▶ **Passage cité**
..............................

Imaginez si chaque photo de vous que vous publiez sur le web fasse l’objet d’analyses biométriques et reconnaissance faciale et qu’elle soit divulguée via un outil de reconnaissance faciale construit sur une grande base de données de photos récupérées sur Facebook, Instagram, LinkedIn, etc…

Certaines personnes pensent que c’est inoffensif, affirmant : “Je n’ai rien à cacher“. Mais d’autres pensent qu’il s’agit d’une violation majeure de la vie privée, notamment l’OAIC ou bien la CNIL australienne, qui a mené une enquête conjointe avec l’Information Commissioner’s Office du Royaume-Uni entre 2019 et 2020, sur les pratiques de l’entreprise américaine de reconnaissance faciale, Clearview AI.

C’est quoi Clearview AI ? Startup aux 3 milliards de photos !

Clearview AI est une société américaine de reconnaissance faciale, qui fournit des logiciels aux entreprises, aux autorités, même aux universités et aux particuliers. Cet algorithme fait correspondre les visages partout dans le monde à une base de données de plus de trois milliards d’images indexées, soit à partir d’Internet, y compris les applications de médias sociaux.

Comme le révèle la newspaper américaine New York Times, Clearview AI est une entreprise qui pourrait «mettre un terme à la vie privée telle que nous la connaissons».

Clearview AI : l’objet de nombreuses controverses…

La méthode de collecte de données de Clearview AI a déjà fait l’objet de nombreuses controverses au cours de ces trois dernières années. Notamment, en février dernier, le Canada a proclamé que les pratiques de Clearview AI sont illégales tout en créant un système qui « inflige un préjudice général à tous les membres de la société, qui se retrouvent continuellement dans une séance d’identification par la police ». 

La police suédoise, également cliente de Clearview AI, a été sanctionnée pour avoir utilisé illégalement des données biométriques.

..............................

▶ **Extrait des données**

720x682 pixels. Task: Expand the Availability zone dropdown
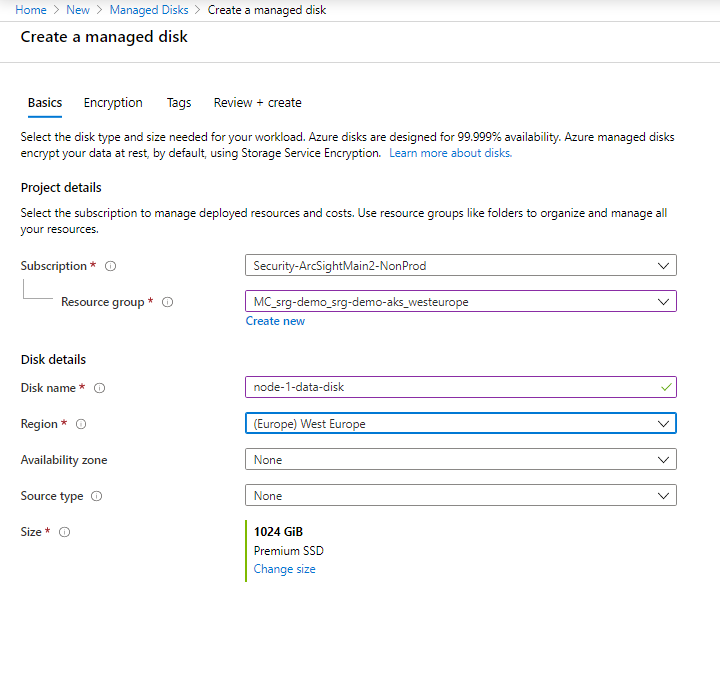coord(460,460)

..............................

▶ **Énoncé**
Selon le texte sur Clearview AI, à quels types de clients la société fournit-elle ses logiciels ? Donnez-les tous. Veuillez vous fonder uniquement sur le texte sur Clearview AI.

▶ **Réponse attendue**
- les entreprises
- les autorités
- les universités
- les particuliers